DISCUSSION
This study reports the largest multicenter data collection for development of 3D echocardiographic z-scores for LV volumes and function in healthy North American children using the semi-automated quantification method. The feasibility was 79% analyzable datasets at the core laboratory. We demonstrated that the semi-automated software quantification with LV border adjustment was more reliable between centers than automated software quantification. Although automated software quantification took less time, the greater variability in measurement rendered it less reliable, and therefore the normative Z-score values were derived from the semi-automated method.

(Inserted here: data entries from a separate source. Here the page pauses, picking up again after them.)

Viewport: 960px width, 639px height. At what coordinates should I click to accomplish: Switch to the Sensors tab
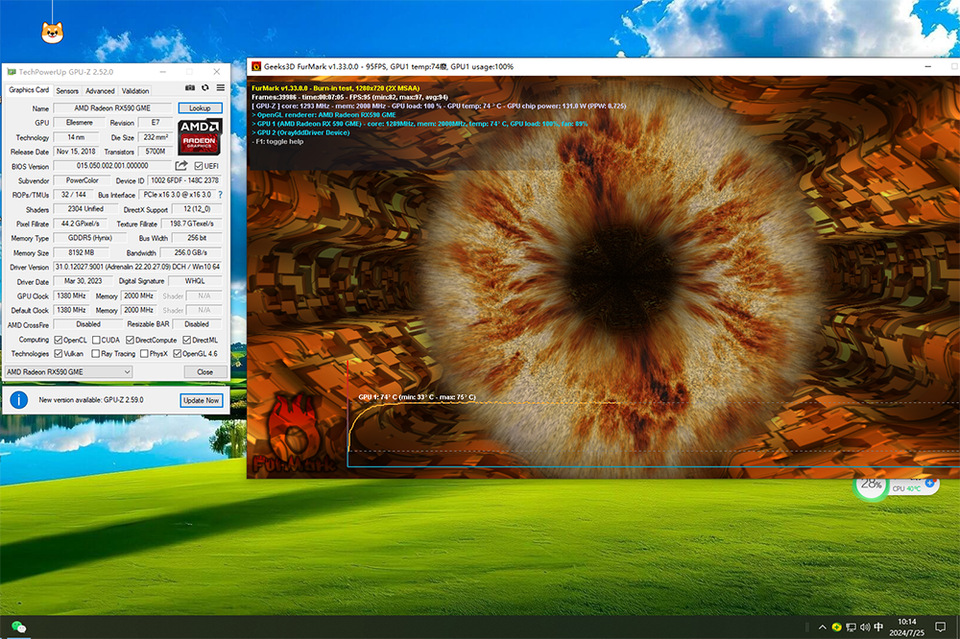[67, 91]
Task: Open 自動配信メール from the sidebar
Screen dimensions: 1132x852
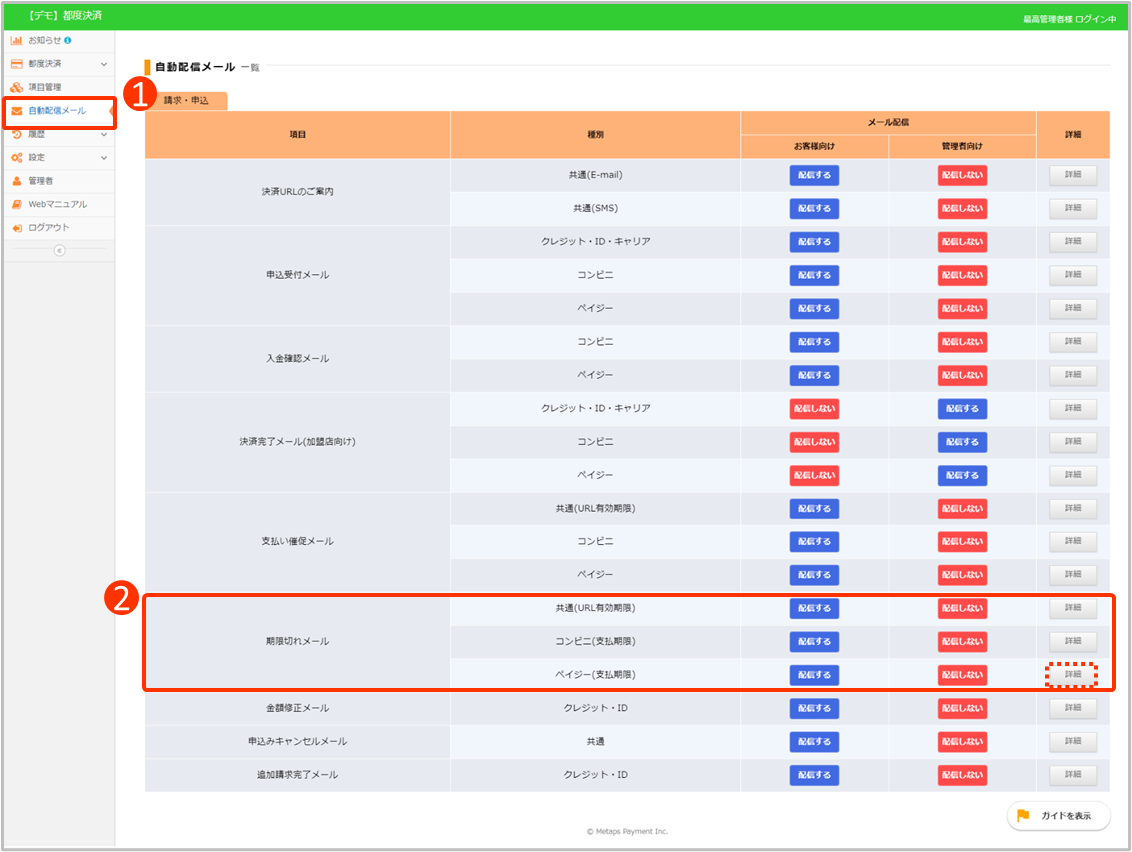Action: pyautogui.click(x=58, y=111)
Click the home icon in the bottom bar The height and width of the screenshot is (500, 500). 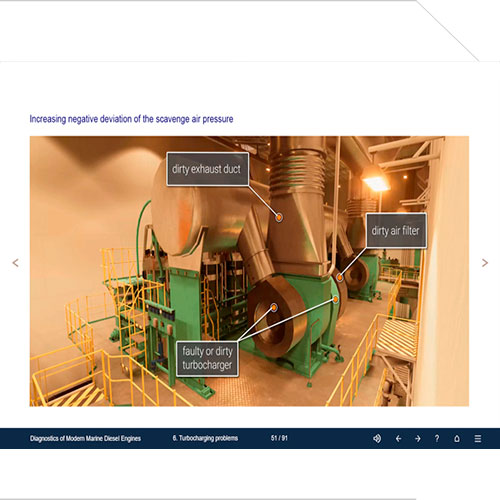(x=457, y=439)
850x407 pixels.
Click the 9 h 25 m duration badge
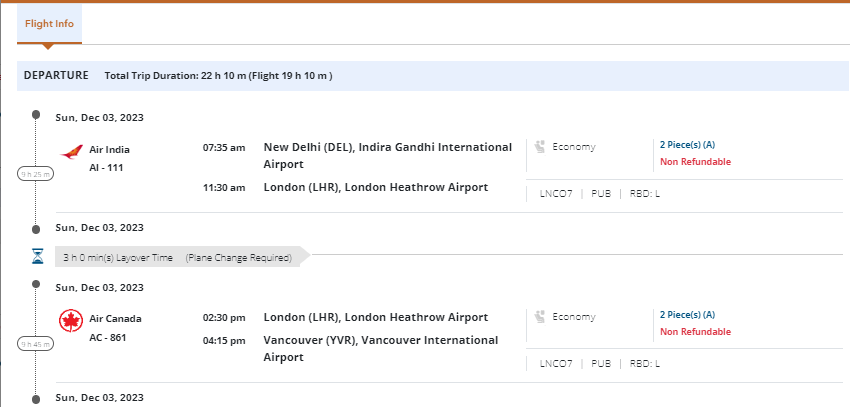coord(36,174)
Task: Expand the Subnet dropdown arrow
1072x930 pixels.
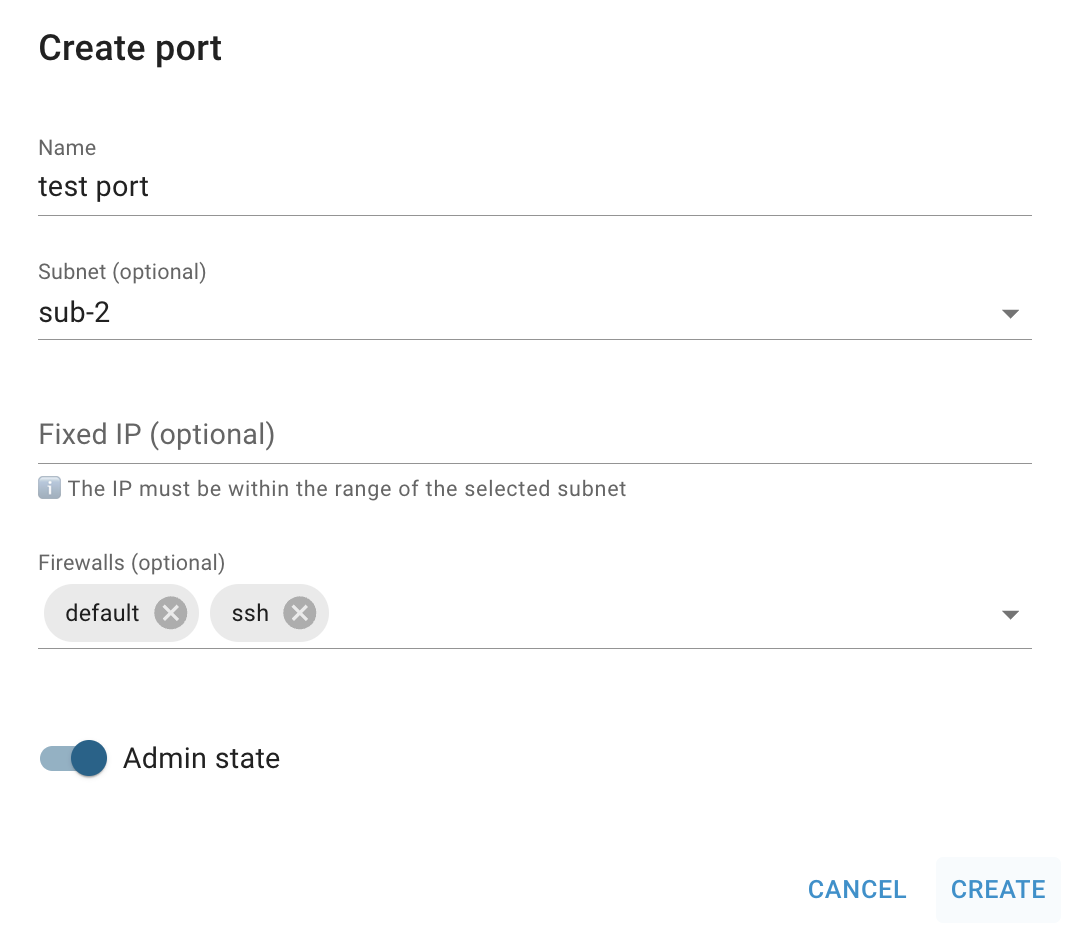Action: [x=1010, y=314]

Our study had feasibility of 79% of obtaining adequate 3D data for analysis at the core laboratory, similar to another multicenter study in the pediatric age group 8. Krell et al reported having a feasibility of 74% in their multicenter study but our study population was larger with more patients. Kuebler et al reported normative LV volume and functional values in 238 pediatric subjects of different age group and body surface area 9. Only 14% of their subjects were under the age of 5 (34/238) 9. Our study is notable in that 27% (141/523) of the subjects were under the age of 5 and 18% were less than 3 years old. This is the population that is technically challenging to acquire 3D volumes as young patients are unable to hold their breath or stay relatively motionless during the acquisition, obviating “stitch artifact”. On the other hand, they may have the best imaging window due to smaller chest walls and ability to incorporate the entire ventricular volume into the dataset. Cantinotti et al studied 800 Italian healthy children and reported excellent feasibility of 91%; however, the feasibility for smaller children with smaller BSA less than 0.5 was 68% to 80% respectively10.
We did not find that the automated quantification software improved the reproducibility in volume and function analysis. There was wide LOA between automated and semiautomated LV quantification in all centers. The automated software frequently did not track the LV endocardial borders. This became apparent in the intraobserver reproducibility in the core lab when the same LV datasets were re-measured using the semi-automated contouring method. The intraobserver reproducibility was excellent when semi-automated method was used and showed small bias and LOA. However, the intraobserver reproducibility did not have good agreement when automated versus semi-automated quantification comparison was used on the same LV datasets. This study highlights the difference between pediatric and adult studies of using automated versus semi-automated contouring of LV volumes and function. We postulate that the current automated contouring does not adequately track LV contours in pediatric 3D datasets because the fully automated algorithms are built based on adult 3D datasets. The time for semi-automated contouring of the LV was not more than a mean of 2-3 minutes in all centers, which should be acceptable for routine clinical use.
Our study is unique in that we performed extensive analysis of reproducibility by comparing all 3D datasets from 4 different centers to the core lab using the semi-automated and automated methods. The semi-automated methods between centers were reproducible. The percent difference in the LV EDV was ± 30% indicating that if an individual measured the LV EDV at 10ml, the difference could be ± 3ml. This is an acceptable range of measures between centers. The percent difference for LV ESV measurement was also about ± 30% (Figure 3). The LOA of LV volumes and EF were wider using the automated methods compared to the semi-automated methods between the core lab to other centers, indicating that LV volumes and EF were not reproducible using this method. Prior studies from Kuebler et al and Cantinotti et al have described pediatric normative LV volumes and function derived from single centers9,10. Similar to previous studies, LV volumes indexed to the BSA demonstrated gradual increase from childhood to adolescent years 8-12.
The mean absolute percent difference in 3D LV EF between all centers in our study was 7% with the observed difference of 4.2% if the LV EF was measured at 60%. This is better than the reported 2D LV EF absolute percentage difference of 11.2% in the Pediatric Heart Network study13. 3D LV EF has been reported to be more accurate and reproducible than 2D LV EF in adults and children because 3DE does not rely on geometric assumptions and is less affected by acquisition technique such as foreshortening 3,14-18. Thus, it is recommended that 3D LV EF should be reported in clinical echocardiograms in centers with experience in 3DE 18. Our study demonstrated that the reproducibility of 3D LV EF is good to excellent and can be used in multiple centers.